We need a Father who can make everything all right.  Those who have had good fathers know something of this: he seems able to do anything and knows everything, he can pick you up and make you feel safe, he’s your protector and provider.  Those who have tried to be good fathers know that this is what you give to your children: you make for them a world within the world, a world of love and safety and joy, a world where they are protected and provided for and loved.

But we outgrow our fathers, even the best of fathers.  We discover the world outside the world they made for us, and we make our way in that world and come to know its darkness and danger and despair.  We come to see that our fathers were pointing us towards someone bigger than themselves, that fatherhood is a picture of the ultimate human need, natural for creatures and tragic because of sin.
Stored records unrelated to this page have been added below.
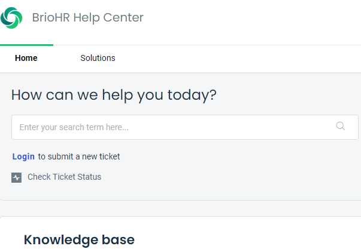Click the pulse icon beside Check Ticket Status
The width and height of the screenshot is (361, 249).
tap(16, 177)
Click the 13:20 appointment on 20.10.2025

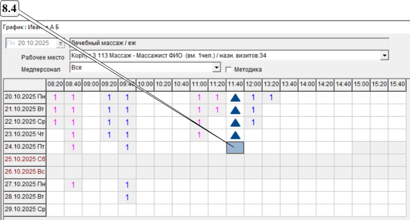coord(271,98)
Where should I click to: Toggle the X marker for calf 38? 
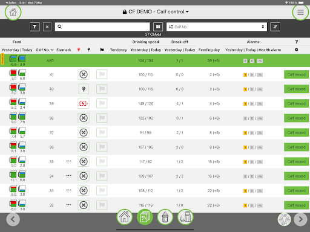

We need a King who can put things right.  We need a Savior who can forgive us.  We need a Father, who can enfold us in His embrace and wipe the tears from our eyes, who can make things okay.

We need God.

And God has reached down to us.  “For God so loved the world that he gave his one and only Son, that whoever believes in him shall not perish but have eternal life” (Jn. 3:16, NIV).

There is a King; He has come, and He is coming again.  His kingdom is among us, and it will be complete.  He is going to fix things.  “‘He will wipe every tear from their eyes.  There will be no more death’ or mourning or crying or pain, for the old order of things has passed away” (Rev. 21:4).

There is a Father for us.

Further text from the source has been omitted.